Annapolis – El sorprendente final del Crucero Reina Mercedes

En 1953 el embajador de España en USA, JM Areilza en una visita oficial a la Academia de Annapolis descubrió que en un muelle conservaban los norteamericanos el casco del crucero Reina Mercedes, perdido en Santiago de Cuba en 1898.

El crucero Reina Mercedes en los muelles de la Academia Naval de Annapolis.

El crucero Reina Mercedes no salió de Santiago aquel fatídico 3 de julio de 1898. Sus calderas estaban inservibles y había quedado como batería flotante. Tras el desastre de Cervera, su tripulación lo hundió en la boca de la rada, pero los norteamericanos acabaron reflotándolo y llevándoselo a la Academia de Annapolis, donde tuvo diversos usos hasta convertirse en un museo. Su descubrimiento por parte del embajador español llevó a la gestión de los trámites necesarios para que se produjera su baja definitiva, instancias que llegaron hasta el mismísmo presidente Eisenhower, que dio el impulso definitivo. Así lo cuenta José María de Areilza en sus memorias.

El almirante Carney, jefe de la Marina estadounidense y su esposa se convirtieron en verdaderos amigos. Tenía una gran admiración y simpatía por España y lo español y había sido uno de los que con mayor eficacia apoyó la gestación de los acuerdos de 1953. Carney me invitó a visitar oficialmente la Academia Naval de Annapolis y allí me dirigí con el agreagado naval, algunos periodistas y miembros de la Embajada.

Fue una visita interesante y detallada. Me rindieron honores y desfilaron los midshipmen, entre los que había algunos cadetes españoles en impecable formación al término de la ceremonia. Recorrí después con el almirante Smedeborg, superintendente de la Academia , los bellísimos alrededores. Quise ver el edificio en que había residido durante su cautiverio aquel marino ejemplar y clarividente que se llamó el almirante Cervera. Me hablaron de la tradición caballeresca de ese prisionero de excepción que dejó una estela de admiración entre los jefes y oficiales americanos.

Y me hicieron ver que todavía existen unas rosas que llevan su nombre que florecen en los huertos y jardines de la ciudad contigua a la base naval. Pero hubo algo que me sorprendió y me llegó al fondo de mi sensibilidad de español. Era un crucero de traza finisecular acostado al muelle en el que  entraban y salían a través de una rampa y escalera gran número de oficiales y alumnos y público en general. El almirante jefe de la Academia notó mi ligera alteración y me aclaró en seguida: «Es el casco del navío de guerra español Reina Mercedes que fue hundido en aguas de Santiago de Cuba, en la guerra del 98. La marina norteamericana lo rescató del fondo de la bahía y después de repararlo, lo trajo a Annapolis como recuerdo de aquel lejano conflicto. Sirvió primero de prisión de oficiales en arresto. Después de club social y mess. Finalmente, se decidió convertir una parte en museo y abrirlo al público para que lo visite varios días por semana y los domingos».

[MATERIAL DE CONSULTA]:
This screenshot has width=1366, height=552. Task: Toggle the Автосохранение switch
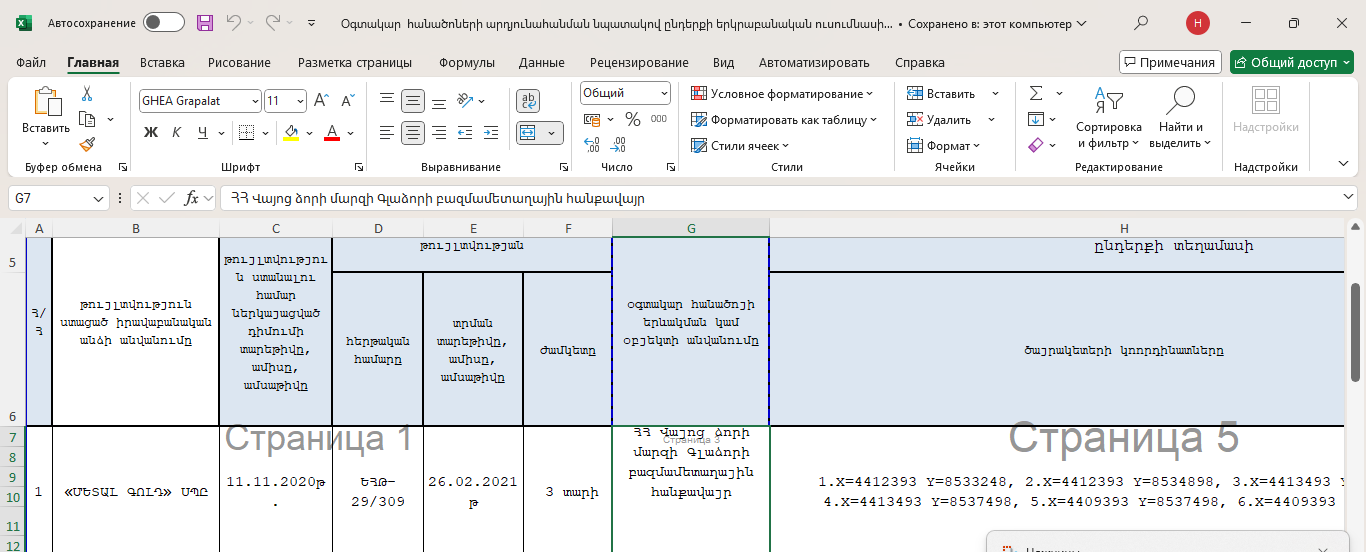[x=164, y=23]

[EJERCICIOS]:
(a) Según el artículo sobre el crucero Reina Mercedes, ¿por qué el buque no salió de Santiago el 3 de julio de 1898?
(b) Enumera todas las personas que el artículo sobre el crucero Reina Mercedes menciona por su nombre.
(c) Escribe la continuación del relato sobre el crucero Reina Mercedes a partir de su última frase.
Para resolver estos ejercicios no se necesita el material.

[RESPUESTAS ESPERADAS]:
(a) Sus calderas estaban inservibles y había quedado como batería flotante.

(b) José María de Areilza (JM Areilza), el presidente Eisenhower, el almirante Carney, el almirante Smedeborg y el almirante Cervera.

(c)
Subimos a bordo. Se conservaban las cubiertas, los camarotes, el puente y los instrumentos, prácticamente intactos. Las ruedas del timón llevaban, con los botes  y salvavidas, el nombre de aquel crucero de la escuadra de Cervera que recordaba a la reina romántica que cantaban los romances pouplares madrileños. Unos folletos explicativos daban noticia de lo que había sido el navío y de como fue hundido y más tarde rescatado por la marina norteamericana. Sin quererlo, ni decirlo, aquello se convertía en un trofeo, en un simbólico recuerdo de una triste guerra cuyos fundamentos éticos no añadieron creo yo, mucha gloria a la historia de la gran nación.

El Reina Mercedes hundido. Detrás se aprecia la fortaleza de El Morro.

Al volver a la Embajada rumié durante toda la noche las enseñanzas de aquel desconcertante epidsodio. ¿No era incoherente mantenaer ese testimonio vivo de un conflcito que enfrentó a dos naciones y a dos Marinas de guerra, ahora que la solidaridad y cooperación entre los dos pueblos habían tomado un rumbo enteramente opuesto? Aquella presencia constante en la Academia naval por excelencia, el «West Point» del mar, de un navío de la escuadra vencida, en heróico, desigual e inútil combate, era un medio indirecto de crear un clima de hostilidad hacia nuestra nación. Por otra parte, la Marina norteamericana tenía una historia breve pero repleta de victorias y acontecimentos mucho más importantes, singularmente en la guera del Pacífico desde Pearl Harbor hasta la rendición del Japón.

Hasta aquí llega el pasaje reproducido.